● The data
►
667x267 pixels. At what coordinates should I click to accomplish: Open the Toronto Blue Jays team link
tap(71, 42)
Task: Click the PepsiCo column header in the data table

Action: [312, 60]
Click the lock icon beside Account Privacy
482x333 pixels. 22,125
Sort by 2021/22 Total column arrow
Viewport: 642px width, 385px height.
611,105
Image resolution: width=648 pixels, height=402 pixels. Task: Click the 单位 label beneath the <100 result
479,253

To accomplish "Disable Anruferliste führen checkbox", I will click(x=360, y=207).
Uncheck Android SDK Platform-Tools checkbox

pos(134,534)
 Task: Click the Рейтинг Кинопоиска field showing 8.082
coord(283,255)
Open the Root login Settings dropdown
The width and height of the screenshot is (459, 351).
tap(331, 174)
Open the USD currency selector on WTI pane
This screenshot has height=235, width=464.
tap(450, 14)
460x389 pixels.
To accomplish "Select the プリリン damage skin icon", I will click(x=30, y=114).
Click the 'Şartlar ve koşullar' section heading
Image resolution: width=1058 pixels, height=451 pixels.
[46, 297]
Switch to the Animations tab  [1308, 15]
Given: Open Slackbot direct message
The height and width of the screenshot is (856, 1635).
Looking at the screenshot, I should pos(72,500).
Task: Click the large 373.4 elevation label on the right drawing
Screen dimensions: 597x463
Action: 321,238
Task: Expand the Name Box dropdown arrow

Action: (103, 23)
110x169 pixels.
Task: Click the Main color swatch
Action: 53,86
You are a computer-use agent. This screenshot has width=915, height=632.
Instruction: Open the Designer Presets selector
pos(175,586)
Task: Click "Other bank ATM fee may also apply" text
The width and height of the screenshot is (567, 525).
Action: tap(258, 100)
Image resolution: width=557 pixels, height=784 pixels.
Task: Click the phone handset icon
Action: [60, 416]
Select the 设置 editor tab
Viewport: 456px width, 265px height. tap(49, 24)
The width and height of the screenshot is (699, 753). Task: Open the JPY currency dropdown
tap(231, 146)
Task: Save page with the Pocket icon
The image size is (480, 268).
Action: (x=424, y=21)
◄
● Exercise requirements
The lines above starting at the one that contains "This screenshot has height=235, width=464." and ending at the one that contains "You are a computer-use" must be transcribed exactly, and no other lines may appear.

● Solved problem
This screenshot has height=235, width=464.
tap(450, 14)
460x389 pixels.
To accomplish "Select the プリリン damage skin icon", I will click(x=30, y=114).
Click the 'Şartlar ve koşullar' section heading
Image resolution: width=1058 pixels, height=451 pixels.
[46, 297]
Switch to the Animations tab  [1308, 15]
Given: Open Slackbot direct message
The height and width of the screenshot is (856, 1635).
Looking at the screenshot, I should pos(72,500).
Task: Click the large 373.4 elevation label on the right drawing
Screen dimensions: 597x463
Action: 321,238
Task: Expand the Name Box dropdown arrow

Action: (103, 23)
110x169 pixels.
Task: Click the Main color swatch
Action: 53,86
You are a computer-use agent. This screenshot has width=915, height=632.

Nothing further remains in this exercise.